The **Normal Distribution**, also called the **Gaussian Distribution**, is the most commonly known distribution that produces a symmetrical bell curve. It is defined by a mean $ \mu $ and standard deviation $ \sigma $. It shows up frequently in nature, engineering, business, and even non-normal data  due to the central limit theorem. 

In this scenario we will use **maximum likelihoood estimation (MLE)** to find values for $ \mu $ and $ \sigma $ that best fits a normal distribution given some data. To execute the operation, we will use gradient descent with DiffKt to perform automatic differentiation for us. 

Let's bring in the DiffKt library for automatic differentiation and differentiable operations, as well as Lets-Plot for visualization.

In [1]:
%use lets-plot

In [2]:
@file:DependsOn("../kotlin/api/build/libs/api.jar")
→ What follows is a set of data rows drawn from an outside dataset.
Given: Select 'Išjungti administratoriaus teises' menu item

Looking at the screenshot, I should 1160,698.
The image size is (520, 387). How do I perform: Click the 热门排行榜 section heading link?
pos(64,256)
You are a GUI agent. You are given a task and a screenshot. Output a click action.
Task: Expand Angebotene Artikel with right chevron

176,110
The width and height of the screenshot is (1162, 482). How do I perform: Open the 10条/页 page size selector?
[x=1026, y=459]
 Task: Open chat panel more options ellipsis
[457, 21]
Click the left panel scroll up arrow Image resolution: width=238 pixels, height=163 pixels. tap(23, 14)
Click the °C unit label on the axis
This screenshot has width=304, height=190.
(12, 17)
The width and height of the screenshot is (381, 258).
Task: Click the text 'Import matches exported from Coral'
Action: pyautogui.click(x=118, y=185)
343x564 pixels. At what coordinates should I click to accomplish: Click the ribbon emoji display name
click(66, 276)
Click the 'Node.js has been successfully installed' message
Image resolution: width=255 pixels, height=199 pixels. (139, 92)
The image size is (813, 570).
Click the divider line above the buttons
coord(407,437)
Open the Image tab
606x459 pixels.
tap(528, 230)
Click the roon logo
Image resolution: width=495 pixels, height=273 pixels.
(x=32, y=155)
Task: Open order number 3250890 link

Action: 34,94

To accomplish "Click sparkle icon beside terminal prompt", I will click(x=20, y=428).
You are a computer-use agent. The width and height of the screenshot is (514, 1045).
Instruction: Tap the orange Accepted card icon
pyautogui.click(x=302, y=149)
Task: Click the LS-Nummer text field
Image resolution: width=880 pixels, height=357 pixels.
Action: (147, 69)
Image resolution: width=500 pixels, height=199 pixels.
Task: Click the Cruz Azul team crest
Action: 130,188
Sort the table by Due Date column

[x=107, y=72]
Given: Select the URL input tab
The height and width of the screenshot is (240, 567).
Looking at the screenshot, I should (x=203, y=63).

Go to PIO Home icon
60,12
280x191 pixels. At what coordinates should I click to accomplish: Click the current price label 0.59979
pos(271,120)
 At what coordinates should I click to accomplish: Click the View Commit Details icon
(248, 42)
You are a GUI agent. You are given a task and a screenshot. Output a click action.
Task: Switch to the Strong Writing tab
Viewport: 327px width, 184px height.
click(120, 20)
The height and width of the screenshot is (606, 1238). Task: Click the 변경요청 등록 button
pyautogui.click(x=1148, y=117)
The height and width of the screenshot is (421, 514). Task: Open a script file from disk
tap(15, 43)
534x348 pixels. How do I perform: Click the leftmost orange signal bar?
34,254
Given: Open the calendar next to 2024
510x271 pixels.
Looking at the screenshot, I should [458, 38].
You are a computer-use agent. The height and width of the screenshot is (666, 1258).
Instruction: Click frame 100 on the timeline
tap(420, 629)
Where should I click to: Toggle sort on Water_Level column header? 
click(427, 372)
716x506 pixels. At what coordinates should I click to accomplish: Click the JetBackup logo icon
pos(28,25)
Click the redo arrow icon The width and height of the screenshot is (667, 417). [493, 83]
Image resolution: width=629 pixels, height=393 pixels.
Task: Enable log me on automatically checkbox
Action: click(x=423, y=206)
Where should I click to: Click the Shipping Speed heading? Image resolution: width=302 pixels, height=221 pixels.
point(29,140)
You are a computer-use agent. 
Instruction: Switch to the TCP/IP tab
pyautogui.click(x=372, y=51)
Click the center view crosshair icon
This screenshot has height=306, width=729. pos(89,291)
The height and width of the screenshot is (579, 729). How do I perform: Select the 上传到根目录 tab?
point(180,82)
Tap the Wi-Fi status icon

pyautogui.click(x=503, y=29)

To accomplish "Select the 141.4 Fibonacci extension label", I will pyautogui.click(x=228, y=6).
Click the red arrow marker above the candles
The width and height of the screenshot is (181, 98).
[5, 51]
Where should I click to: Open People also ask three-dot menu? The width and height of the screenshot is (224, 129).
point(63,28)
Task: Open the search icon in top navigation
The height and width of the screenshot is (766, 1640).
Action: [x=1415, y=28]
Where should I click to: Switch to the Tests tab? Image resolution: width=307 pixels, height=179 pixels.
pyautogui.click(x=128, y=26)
The normal distribution is modeled with the following function. 

$$
f(x) = \frac{1}{\sigma \sqrt{2 \pi}}e^{-\frac{1}{2}(\frac{x-\mu}{\sigma})^2}
$$

This function below creates the symmetrical bell curve defined by a mean $ \mu $ and standard deviation $ \sigma $ as plotted below. In this case $ \mu $ (the mean) is 5 and $ \sigma $ (the standard deviation) is 1. Note on the line declaring the `xCurve` variable, we call `generateSequence(0f) { it + .01f }` to create a sequence of values starting at `0` and then incrementing repeatedly by `.01` to produce `0.0`, `0.01`, `0.02`, `0.03`, and so on. This would go on forever but we use `takeWhile { it <= 10f }` to stop the sequence when we reach `10`. We then use `toList()` to gather the generated values into a `List<Float>`. 

In [3]:
fun normalDistribution(x: Float, mean: Float, stdDev: Float) = 
     1.0F / (stdDev*(2f * kotlin.math.PI).pow(.5)) * exp(-.5f * ((x - mean) / stdDev).pow(2))

val xCurve = generateSequence(0f) { it + .01f }.takeWhile { it <= 10f }.toList()
val yCurve = xCurve.map { normalDistribution(it, 5f, 1f) }

letsPlot { x = xCurve; y = yCurve } + 
    ggsize(600, 500) + geomPoint(shape = 1, size = 1)

Now let's say we have some data on 50 golden retriever weights. Let's import and print this data. 

In [4]:
import java.net.URL

// Import golden retriever weights
val allData = URL("https://bit.ly/3ILpk6E")
    .readText().split(Regex("\\r?\\n"))
    .filter { it.isNotBlank() }
    .map { it.toFloat() }

    
print(allData)

[65.8, 67.7, 64.1, 69.3, 65.1, 60.8, 65.5, 64.6, 61.7, 64.2, 69.3, 57.4, 60.5, 68.0, 60.9, 64.4, 63.3, 59.8, 58.1, 63.6, 66.3, 61.3, 67.4, 62.2, 65.2, 67.3, 65.6, 62.3, 66.7, 60.1, 65.4, 66.0, 66.2, 63.6, 62.6, 64.0, 62.3, 67.5, 63.0, 67.9, 61.3, 65.1, 69.9, 66.1, 65.6, 62.2, 68.5, 65.9, 60.6, 69.5]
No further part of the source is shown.